How to complete this task:
Return, from the data below, each line that contains the word "checkbox".

Exercise inputs:

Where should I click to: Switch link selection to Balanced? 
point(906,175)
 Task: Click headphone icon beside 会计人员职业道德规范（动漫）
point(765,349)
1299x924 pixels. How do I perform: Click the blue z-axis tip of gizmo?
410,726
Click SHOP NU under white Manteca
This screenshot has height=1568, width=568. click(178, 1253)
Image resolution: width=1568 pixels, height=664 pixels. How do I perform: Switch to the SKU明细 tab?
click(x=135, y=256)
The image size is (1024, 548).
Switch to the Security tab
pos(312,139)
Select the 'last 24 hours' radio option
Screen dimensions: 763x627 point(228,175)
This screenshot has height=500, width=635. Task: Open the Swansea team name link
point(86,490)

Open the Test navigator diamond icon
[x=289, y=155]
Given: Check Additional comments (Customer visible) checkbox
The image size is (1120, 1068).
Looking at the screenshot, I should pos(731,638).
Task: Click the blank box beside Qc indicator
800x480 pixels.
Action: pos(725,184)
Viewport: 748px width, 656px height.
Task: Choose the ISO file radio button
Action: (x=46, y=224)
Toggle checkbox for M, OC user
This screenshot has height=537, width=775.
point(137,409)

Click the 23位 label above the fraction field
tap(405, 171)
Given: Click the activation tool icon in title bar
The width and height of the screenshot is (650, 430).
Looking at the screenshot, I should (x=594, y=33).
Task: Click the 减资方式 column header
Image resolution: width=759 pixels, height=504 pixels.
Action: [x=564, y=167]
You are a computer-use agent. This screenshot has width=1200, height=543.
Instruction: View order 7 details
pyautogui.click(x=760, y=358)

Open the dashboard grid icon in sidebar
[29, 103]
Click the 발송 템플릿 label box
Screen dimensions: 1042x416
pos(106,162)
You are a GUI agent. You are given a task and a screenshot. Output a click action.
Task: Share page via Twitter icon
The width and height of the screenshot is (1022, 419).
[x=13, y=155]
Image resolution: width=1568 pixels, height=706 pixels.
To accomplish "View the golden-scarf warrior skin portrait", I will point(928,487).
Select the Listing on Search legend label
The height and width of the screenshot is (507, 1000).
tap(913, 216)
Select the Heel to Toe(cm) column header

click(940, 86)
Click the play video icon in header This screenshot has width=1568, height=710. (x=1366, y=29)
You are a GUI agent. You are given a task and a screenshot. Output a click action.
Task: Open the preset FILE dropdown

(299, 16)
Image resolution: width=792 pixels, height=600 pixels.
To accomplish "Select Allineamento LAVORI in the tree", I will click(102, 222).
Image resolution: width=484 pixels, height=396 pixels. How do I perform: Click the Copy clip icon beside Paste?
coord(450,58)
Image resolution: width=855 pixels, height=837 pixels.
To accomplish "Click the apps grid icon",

Output for this task:
Given: Check Additional comments (Customer visible) checkbox
Toggle checkbox for M, OC user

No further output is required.